▶ YOUR GOAL
Show the lines below where "will" occurs.
%%
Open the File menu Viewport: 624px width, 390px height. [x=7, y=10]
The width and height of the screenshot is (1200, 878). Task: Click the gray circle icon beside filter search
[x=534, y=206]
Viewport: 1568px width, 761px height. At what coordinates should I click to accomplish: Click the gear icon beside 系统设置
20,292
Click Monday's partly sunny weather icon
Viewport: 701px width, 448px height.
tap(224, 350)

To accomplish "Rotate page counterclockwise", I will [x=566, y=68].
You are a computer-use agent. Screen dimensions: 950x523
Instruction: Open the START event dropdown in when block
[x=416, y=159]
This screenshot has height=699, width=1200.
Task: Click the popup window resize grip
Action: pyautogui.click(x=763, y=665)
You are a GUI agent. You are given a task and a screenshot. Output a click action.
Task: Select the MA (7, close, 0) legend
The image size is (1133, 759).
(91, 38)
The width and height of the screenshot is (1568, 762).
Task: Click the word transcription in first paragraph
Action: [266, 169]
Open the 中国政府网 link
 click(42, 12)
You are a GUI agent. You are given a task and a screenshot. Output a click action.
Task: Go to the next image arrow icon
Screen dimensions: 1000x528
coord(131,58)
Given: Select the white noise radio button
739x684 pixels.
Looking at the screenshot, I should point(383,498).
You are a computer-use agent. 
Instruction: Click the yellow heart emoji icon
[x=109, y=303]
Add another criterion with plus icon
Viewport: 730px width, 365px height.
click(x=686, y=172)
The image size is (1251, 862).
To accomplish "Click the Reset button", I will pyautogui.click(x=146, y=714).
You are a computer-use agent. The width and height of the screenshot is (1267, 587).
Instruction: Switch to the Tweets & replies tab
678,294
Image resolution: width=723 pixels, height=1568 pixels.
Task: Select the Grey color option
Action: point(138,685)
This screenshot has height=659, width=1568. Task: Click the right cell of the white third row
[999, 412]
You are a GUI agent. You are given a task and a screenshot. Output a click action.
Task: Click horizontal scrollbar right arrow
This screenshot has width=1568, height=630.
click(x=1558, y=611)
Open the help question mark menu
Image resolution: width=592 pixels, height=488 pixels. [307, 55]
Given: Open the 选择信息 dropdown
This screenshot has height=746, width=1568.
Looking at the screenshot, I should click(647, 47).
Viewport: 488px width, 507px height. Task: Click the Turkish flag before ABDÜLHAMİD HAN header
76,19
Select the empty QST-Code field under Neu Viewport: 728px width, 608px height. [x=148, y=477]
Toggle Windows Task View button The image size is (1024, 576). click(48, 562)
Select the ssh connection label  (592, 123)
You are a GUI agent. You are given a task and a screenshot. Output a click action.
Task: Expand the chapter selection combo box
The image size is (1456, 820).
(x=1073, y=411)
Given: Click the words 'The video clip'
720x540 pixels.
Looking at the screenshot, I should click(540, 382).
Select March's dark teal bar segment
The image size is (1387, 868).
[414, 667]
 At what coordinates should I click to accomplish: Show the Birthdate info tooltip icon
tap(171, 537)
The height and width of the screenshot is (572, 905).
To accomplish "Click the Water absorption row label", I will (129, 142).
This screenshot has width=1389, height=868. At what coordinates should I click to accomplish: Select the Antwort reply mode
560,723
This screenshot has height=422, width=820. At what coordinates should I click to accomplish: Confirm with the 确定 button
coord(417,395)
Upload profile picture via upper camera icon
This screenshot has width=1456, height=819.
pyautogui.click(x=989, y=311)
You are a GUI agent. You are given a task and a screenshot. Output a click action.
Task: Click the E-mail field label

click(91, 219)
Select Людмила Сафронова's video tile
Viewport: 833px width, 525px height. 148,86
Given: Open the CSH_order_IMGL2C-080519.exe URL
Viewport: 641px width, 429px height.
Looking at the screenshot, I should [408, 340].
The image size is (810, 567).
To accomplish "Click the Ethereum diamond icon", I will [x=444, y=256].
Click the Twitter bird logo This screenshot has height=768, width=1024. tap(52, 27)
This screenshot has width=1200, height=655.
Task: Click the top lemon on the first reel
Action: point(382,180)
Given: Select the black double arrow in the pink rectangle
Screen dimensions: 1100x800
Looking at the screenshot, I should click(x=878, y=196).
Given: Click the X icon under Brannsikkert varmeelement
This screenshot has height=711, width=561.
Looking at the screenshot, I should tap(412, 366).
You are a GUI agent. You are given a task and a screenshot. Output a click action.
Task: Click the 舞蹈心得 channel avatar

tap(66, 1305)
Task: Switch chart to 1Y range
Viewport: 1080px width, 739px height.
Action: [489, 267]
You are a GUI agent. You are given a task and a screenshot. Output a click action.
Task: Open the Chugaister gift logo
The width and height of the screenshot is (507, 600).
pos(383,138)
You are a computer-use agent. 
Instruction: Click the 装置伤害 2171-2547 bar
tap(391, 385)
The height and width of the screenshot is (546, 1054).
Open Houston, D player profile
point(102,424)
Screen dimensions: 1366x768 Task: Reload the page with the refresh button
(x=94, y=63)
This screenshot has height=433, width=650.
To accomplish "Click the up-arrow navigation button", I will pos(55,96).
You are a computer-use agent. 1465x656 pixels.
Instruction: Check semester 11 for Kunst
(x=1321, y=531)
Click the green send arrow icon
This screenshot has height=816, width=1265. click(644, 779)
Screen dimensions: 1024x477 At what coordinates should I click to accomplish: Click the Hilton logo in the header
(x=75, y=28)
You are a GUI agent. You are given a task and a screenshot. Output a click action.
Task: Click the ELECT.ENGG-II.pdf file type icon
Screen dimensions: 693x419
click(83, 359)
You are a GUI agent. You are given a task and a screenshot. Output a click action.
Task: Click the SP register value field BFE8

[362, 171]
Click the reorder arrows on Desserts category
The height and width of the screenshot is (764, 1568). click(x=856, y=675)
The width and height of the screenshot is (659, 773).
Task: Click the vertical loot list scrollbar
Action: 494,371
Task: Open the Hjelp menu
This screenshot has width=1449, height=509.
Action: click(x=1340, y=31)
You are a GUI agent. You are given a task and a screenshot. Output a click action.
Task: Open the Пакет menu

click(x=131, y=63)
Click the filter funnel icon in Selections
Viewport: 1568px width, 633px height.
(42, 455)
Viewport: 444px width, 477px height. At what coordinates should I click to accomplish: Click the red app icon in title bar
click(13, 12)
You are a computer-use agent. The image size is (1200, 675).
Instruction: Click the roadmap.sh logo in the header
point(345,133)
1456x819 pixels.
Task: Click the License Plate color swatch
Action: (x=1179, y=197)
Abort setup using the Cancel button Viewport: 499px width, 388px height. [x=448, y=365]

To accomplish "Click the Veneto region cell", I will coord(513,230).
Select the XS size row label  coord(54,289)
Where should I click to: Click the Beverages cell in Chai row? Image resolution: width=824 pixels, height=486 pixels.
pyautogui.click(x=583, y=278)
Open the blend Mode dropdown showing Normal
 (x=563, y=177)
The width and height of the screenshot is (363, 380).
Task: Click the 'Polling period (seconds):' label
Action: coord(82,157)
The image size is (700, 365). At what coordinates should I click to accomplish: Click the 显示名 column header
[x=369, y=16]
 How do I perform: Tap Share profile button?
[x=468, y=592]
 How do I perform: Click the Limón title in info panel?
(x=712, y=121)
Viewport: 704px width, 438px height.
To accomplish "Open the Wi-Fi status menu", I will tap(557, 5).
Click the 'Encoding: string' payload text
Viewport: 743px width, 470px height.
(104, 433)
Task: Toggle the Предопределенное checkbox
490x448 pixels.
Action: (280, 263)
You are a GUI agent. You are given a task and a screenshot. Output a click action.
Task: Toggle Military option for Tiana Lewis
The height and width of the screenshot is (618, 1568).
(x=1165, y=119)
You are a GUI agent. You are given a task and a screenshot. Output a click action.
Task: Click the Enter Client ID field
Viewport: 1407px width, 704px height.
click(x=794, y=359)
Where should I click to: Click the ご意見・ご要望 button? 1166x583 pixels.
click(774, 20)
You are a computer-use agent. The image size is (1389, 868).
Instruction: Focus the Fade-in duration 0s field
%%
▶ SOLUTION
To accomplish "Rotate page counterclockwise", I will [x=566, y=68].
To accomplish "Click the Reset button", I will pyautogui.click(x=146, y=714).
To accomplish "Click the Water absorption row label", I will (129, 142).
To accomplish "Click the Ethereum diamond icon", I will [x=444, y=256].
To accomplish "Click the up-arrow navigation button", I will pos(55,96).
To accomplish "Click the Veneto region cell", I will coord(513,230).
To accomplish "Open the Wi-Fi status menu", I will tap(557, 5).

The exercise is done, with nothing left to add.